Exercise directions: Reproduce the following lines word for word, covering every item below.

Records for locating displayed items
- - - - - - -
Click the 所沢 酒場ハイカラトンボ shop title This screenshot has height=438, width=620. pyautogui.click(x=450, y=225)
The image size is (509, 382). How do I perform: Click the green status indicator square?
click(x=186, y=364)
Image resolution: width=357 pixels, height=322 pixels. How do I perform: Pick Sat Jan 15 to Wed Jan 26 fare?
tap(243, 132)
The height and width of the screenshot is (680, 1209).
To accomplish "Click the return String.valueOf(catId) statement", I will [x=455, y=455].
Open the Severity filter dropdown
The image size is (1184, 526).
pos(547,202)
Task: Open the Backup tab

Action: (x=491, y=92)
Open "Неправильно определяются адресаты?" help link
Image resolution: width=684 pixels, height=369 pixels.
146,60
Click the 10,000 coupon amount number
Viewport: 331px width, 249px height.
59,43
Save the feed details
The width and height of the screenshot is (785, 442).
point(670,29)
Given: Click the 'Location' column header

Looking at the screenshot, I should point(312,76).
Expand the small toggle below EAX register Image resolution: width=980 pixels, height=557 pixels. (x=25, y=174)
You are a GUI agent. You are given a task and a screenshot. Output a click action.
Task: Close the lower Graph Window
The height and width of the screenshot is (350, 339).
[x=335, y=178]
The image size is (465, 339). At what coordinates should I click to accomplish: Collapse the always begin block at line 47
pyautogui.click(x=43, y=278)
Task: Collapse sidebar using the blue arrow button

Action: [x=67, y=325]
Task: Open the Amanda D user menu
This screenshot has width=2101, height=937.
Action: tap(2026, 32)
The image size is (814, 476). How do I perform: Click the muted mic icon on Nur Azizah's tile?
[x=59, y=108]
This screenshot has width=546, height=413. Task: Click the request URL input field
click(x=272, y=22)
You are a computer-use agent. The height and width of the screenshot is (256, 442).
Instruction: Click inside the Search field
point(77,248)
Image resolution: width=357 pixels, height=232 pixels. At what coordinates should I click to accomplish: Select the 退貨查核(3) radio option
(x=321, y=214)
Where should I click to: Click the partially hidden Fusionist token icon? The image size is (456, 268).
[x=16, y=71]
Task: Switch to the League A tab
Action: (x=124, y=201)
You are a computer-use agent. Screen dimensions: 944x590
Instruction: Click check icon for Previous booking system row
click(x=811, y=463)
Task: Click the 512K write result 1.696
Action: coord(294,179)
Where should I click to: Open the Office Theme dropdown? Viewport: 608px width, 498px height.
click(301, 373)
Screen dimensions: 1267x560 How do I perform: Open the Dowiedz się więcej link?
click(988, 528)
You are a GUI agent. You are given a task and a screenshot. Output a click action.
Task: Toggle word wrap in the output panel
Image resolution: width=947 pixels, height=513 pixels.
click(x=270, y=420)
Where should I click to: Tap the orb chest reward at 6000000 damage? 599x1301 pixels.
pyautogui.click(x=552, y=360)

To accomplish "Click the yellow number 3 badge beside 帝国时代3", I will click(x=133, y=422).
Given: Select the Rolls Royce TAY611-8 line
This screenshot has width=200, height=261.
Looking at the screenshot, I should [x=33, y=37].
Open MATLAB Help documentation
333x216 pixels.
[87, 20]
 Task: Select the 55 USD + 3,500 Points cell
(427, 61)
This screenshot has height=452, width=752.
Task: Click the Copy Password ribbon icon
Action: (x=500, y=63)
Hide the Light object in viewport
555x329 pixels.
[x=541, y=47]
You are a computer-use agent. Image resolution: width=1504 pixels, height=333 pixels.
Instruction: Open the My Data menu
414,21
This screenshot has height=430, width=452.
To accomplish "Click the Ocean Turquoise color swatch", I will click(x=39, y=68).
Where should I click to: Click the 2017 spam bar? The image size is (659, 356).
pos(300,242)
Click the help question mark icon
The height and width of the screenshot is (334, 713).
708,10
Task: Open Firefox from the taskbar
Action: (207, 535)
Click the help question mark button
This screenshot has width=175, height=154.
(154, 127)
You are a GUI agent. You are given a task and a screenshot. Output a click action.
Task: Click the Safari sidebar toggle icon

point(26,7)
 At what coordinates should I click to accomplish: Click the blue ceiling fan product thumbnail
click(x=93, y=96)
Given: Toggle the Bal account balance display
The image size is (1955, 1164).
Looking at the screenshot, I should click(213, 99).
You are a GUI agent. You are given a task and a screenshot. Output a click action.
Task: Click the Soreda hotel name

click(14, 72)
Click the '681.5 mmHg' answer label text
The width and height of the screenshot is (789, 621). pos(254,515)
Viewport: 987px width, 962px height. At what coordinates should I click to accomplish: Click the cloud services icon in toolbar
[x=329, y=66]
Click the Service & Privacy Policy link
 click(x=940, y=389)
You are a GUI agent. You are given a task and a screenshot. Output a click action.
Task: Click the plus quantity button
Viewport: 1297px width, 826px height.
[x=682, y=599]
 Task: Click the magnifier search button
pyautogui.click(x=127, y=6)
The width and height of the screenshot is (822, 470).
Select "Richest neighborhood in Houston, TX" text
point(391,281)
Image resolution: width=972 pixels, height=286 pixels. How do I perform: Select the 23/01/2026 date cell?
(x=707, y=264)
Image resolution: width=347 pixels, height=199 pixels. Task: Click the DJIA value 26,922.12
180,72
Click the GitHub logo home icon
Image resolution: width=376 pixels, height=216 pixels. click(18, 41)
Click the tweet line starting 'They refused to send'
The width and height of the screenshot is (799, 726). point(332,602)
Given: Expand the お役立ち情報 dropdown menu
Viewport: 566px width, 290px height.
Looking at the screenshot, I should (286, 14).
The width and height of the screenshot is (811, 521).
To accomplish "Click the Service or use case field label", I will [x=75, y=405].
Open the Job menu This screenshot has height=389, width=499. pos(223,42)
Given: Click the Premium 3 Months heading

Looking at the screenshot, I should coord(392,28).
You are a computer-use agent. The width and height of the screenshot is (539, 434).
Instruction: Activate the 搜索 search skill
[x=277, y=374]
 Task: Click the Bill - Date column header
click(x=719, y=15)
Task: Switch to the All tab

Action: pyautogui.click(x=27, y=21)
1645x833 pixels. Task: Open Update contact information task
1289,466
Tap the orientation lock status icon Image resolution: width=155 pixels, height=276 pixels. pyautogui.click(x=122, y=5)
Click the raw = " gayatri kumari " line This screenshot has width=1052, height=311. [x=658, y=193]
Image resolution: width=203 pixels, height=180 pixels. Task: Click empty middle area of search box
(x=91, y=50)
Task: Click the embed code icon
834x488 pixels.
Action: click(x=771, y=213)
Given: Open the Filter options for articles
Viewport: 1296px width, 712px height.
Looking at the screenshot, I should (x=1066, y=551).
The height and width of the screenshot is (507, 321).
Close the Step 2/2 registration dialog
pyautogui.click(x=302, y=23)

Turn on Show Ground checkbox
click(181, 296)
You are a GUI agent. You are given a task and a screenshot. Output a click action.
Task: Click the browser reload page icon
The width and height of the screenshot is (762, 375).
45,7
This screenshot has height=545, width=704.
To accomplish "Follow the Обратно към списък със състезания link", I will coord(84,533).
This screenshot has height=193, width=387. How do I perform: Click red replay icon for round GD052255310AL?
- - - - - - -
Task solution:
Click the 所沢 酒場ハイカラトンボ shop title This screenshot has height=438, width=620. pyautogui.click(x=450, y=225)
The image size is (509, 382). How do I perform: Click the green status indicator square?
click(x=186, y=364)
Image resolution: width=357 pixels, height=322 pixels. How do I perform: Pick Sat Jan 15 to Wed Jan 26 fare?
tap(243, 132)
The height and width of the screenshot is (680, 1209).
To accomplish "Click the return String.valueOf(catId) statement", I will [x=455, y=455].
Open the Severity filter dropdown
The image size is (1184, 526).
pos(547,202)
Task: Open the Backup tab

Action: (x=491, y=92)
Open "Неправильно определяются адресаты?" help link
Image resolution: width=684 pixels, height=369 pixels.
146,60
Click the 10,000 coupon amount number
Viewport: 331px width, 249px height.
59,43
Save the feed details
The width and height of the screenshot is (785, 442).
point(670,29)
Given: Click the 'Location' column header

Looking at the screenshot, I should point(312,76).
Expand the small toggle below EAX register Image resolution: width=980 pixels, height=557 pixels. (x=25, y=174)
You are a GUI agent. You are given a task and a screenshot. Output a click action.
Task: Close the lower Graph Window
The height and width of the screenshot is (350, 339).
[x=335, y=178]
The image size is (465, 339). At what coordinates should I click to accomplish: Collapse the always begin block at line 47
pyautogui.click(x=43, y=278)
Task: Collapse sidebar using the blue arrow button

Action: [x=67, y=325]
Task: Open the Amanda D user menu
This screenshot has width=2101, height=937.
Action: tap(2026, 32)
The image size is (814, 476). How do I perform: Click the muted mic icon on Nur Azizah's tile?
[x=59, y=108]
This screenshot has width=546, height=413. Task: Click the request URL input field
click(x=272, y=22)
You are a computer-use agent. The height and width of the screenshot is (256, 442).
Instruction: Click inside the Search field
point(77,248)
Image resolution: width=357 pixels, height=232 pixels. At what coordinates should I click to accomplish: Select the 退貨查核(3) radio option
(x=321, y=214)
Where should I click to: Click the partially hidden Fusionist token icon? The image size is (456, 268).
[x=16, y=71]
Task: Switch to the League A tab
Action: (x=124, y=201)
You are a computer-use agent. Screen dimensions: 944x590
Instruction: Click check icon for Previous booking system row
click(x=811, y=463)
Task: Click the 512K write result 1.696
Action: coord(294,179)
Where should I click to: Open the Office Theme dropdown? Viewport: 608px width, 498px height.
click(301, 373)
Screen dimensions: 1267x560 How do I perform: Open the Dowiedz się więcej link?
click(988, 528)
You are a GUI agent. You are given a task and a screenshot. Output a click action.
Task: Toggle word wrap in the output panel
Image resolution: width=947 pixels, height=513 pixels.
click(x=270, y=420)
Where should I click to: Tap the orb chest reward at 6000000 damage? 599x1301 pixels.
pyautogui.click(x=552, y=360)

To accomplish "Click the yellow number 3 badge beside 帝国时代3", I will click(x=133, y=422).
Given: Select the Rolls Royce TAY611-8 line
This screenshot has width=200, height=261.
Looking at the screenshot, I should [x=33, y=37].
Open MATLAB Help documentation
333x216 pixels.
[87, 20]
 Task: Select the 55 USD + 3,500 Points cell
(427, 61)
This screenshot has height=452, width=752.
Task: Click the Copy Password ribbon icon
Action: (x=500, y=63)
Hide the Light object in viewport
555x329 pixels.
[x=541, y=47]
You are a computer-use agent. Image resolution: width=1504 pixels, height=333 pixels.
Instruction: Open the My Data menu
414,21
This screenshot has height=430, width=452.
To accomplish "Click the Ocean Turquoise color swatch", I will click(x=39, y=68).
Where should I click to: Click the 2017 spam bar? The image size is (659, 356).
pos(300,242)
Click the help question mark icon
The height and width of the screenshot is (334, 713).
708,10
Task: Open Firefox from the taskbar
Action: (207, 535)
Click the help question mark button
This screenshot has width=175, height=154.
(154, 127)
You are a GUI agent. You are given a task and a screenshot. Output a click action.
Task: Click the Safari sidebar toggle icon

point(26,7)
 At what coordinates should I click to accomplish: Click the blue ceiling fan product thumbnail
click(x=93, y=96)
Given: Toggle the Bal account balance display
The image size is (1955, 1164).
Looking at the screenshot, I should click(213, 99).
You are a GUI agent. You are given a task and a screenshot. Output a click action.
Task: Click the Soreda hotel name

click(14, 72)
Click the '681.5 mmHg' answer label text
The width and height of the screenshot is (789, 621). pos(254,515)
Viewport: 987px width, 962px height. At what coordinates should I click to accomplish: Click the cloud services icon in toolbar
[x=329, y=66]
Click the Service & Privacy Policy link
 click(x=940, y=389)
You are a GUI agent. You are given a task and a screenshot. Output a click action.
Task: Click the plus quantity button
Viewport: 1297px width, 826px height.
[x=682, y=599]
 Task: Click the magnifier search button
pyautogui.click(x=127, y=6)
The width and height of the screenshot is (822, 470).
Select "Richest neighborhood in Houston, TX" text
point(391,281)
Image resolution: width=972 pixels, height=286 pixels. How do I perform: Select the 23/01/2026 date cell?
(x=707, y=264)
Image resolution: width=347 pixels, height=199 pixels. Task: Click the DJIA value 26,922.12
180,72
Click the GitHub logo home icon
Image resolution: width=376 pixels, height=216 pixels. click(18, 41)
Click the tweet line starting 'They refused to send'
The width and height of the screenshot is (799, 726). point(332,602)
Given: Expand the お役立ち情報 dropdown menu
Viewport: 566px width, 290px height.
Looking at the screenshot, I should (286, 14).
The width and height of the screenshot is (811, 521).
To accomplish "Click the Service or use case field label", I will [x=75, y=405].
Open the Job menu This screenshot has height=389, width=499. pos(223,42)
Given: Click the Premium 3 Months heading

Looking at the screenshot, I should coord(392,28).
You are a computer-use agent. The width and height of the screenshot is (539, 434).
Instruction: Activate the 搜索 search skill
[x=277, y=374]
 Task: Click the Bill - Date column header
click(x=719, y=15)
Task: Switch to the All tab

Action: pyautogui.click(x=27, y=21)
1645x833 pixels. Task: Open Update contact information task
1289,466
Tap the orientation lock status icon Image resolution: width=155 pixels, height=276 pixels. pyautogui.click(x=122, y=5)
Click the raw = " gayatri kumari " line This screenshot has width=1052, height=311. [x=658, y=193]
Image resolution: width=203 pixels, height=180 pixels. Task: Click empty middle area of search box
(x=91, y=50)
Task: Click the embed code icon
834x488 pixels.
Action: click(x=771, y=213)
Given: Open the Filter options for articles
Viewport: 1296px width, 712px height.
Looking at the screenshot, I should (x=1066, y=551).
The height and width of the screenshot is (507, 321).
Close the Step 2/2 registration dialog
pyautogui.click(x=302, y=23)

Turn on Show Ground checkbox
click(181, 296)
You are a GUI agent. You are given a task and a screenshot. Output a click action.
Task: Click the browser reload page icon
The width and height of the screenshot is (762, 375).
45,7
This screenshot has height=545, width=704.
To accomplish "Follow the Обратно към списък със състезания link", I will coord(84,533).
This screenshot has height=193, width=387. How do I perform: Click red replay icon for round GD052255310AL?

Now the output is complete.